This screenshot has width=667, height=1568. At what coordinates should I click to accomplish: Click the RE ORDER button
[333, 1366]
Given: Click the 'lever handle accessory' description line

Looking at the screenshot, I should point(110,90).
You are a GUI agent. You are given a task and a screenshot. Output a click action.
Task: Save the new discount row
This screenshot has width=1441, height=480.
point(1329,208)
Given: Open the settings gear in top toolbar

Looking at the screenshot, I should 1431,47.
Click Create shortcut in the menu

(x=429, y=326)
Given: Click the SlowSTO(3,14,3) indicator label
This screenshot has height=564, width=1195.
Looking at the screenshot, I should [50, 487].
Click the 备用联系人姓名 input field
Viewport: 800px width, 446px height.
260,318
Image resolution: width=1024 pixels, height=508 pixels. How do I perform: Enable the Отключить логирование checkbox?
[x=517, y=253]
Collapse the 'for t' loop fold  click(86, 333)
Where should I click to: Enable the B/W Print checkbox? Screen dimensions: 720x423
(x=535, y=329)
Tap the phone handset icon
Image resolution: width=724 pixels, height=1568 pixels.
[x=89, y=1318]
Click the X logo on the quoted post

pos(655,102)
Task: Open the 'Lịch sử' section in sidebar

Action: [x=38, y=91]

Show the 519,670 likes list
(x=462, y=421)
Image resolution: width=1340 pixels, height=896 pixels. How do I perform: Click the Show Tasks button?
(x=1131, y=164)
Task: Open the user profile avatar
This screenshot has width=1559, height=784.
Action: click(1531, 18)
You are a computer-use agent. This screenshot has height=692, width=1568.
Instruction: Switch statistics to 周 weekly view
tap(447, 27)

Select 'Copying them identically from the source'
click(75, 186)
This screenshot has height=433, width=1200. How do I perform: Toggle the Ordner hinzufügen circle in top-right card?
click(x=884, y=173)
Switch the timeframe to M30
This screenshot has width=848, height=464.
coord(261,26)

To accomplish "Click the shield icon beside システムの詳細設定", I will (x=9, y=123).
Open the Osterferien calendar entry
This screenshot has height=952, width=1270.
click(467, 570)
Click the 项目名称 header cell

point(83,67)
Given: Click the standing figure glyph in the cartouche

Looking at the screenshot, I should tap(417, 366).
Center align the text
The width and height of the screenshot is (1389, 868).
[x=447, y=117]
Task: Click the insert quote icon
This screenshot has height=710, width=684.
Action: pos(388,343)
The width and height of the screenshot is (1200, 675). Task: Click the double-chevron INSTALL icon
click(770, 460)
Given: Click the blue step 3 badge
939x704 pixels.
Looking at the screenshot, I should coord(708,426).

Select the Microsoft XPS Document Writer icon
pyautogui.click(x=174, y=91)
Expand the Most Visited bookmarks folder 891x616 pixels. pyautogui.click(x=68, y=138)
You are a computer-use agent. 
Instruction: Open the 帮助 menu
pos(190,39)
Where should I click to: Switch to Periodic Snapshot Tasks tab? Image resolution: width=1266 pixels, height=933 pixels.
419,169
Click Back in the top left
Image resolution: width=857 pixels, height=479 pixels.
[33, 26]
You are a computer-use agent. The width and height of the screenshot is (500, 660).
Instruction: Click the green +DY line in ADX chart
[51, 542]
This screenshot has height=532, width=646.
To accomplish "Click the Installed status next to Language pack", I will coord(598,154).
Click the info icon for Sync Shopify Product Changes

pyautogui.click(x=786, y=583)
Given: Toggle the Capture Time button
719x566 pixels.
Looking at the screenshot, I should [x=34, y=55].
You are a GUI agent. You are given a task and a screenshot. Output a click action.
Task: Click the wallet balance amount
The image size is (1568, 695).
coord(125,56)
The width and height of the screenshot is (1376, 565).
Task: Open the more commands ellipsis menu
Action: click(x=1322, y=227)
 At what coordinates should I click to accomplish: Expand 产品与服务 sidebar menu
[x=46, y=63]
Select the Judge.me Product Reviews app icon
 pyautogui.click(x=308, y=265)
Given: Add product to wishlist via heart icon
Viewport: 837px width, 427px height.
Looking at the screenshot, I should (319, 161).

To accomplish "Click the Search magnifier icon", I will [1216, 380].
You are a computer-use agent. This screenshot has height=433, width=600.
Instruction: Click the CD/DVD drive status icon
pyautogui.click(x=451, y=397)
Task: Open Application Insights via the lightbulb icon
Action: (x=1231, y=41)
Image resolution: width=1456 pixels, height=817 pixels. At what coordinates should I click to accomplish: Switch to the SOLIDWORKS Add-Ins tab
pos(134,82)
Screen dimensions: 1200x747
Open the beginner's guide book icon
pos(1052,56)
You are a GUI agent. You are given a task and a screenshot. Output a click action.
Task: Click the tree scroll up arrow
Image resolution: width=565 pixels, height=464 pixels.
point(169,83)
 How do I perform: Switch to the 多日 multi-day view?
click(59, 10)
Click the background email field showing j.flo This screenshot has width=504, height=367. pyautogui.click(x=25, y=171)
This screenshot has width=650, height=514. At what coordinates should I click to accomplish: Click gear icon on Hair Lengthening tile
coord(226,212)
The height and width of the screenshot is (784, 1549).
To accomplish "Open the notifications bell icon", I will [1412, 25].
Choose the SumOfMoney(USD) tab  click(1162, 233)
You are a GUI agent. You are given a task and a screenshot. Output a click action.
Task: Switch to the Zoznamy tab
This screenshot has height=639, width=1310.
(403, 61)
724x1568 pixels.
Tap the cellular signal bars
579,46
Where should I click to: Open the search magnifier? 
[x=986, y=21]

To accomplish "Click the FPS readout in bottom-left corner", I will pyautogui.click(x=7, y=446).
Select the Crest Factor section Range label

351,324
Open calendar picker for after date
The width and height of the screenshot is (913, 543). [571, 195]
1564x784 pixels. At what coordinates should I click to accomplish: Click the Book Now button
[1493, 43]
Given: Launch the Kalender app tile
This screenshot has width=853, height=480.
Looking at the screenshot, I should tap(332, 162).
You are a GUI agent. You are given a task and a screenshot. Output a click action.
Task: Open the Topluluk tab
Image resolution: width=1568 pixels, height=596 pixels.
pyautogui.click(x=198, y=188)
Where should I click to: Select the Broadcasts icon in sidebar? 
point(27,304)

* Action item *
Return every line of the preceding records in which the word "computer" appears.

* Solution to the exercise *
You are a computer-use agent. This screenshot has height=692, width=1568.
You are a computer-use agent. 
You are a computer-use agent. The width and height of the screenshot is (500, 660).
You are a computer-use agent. This screenshot has height=433, width=600.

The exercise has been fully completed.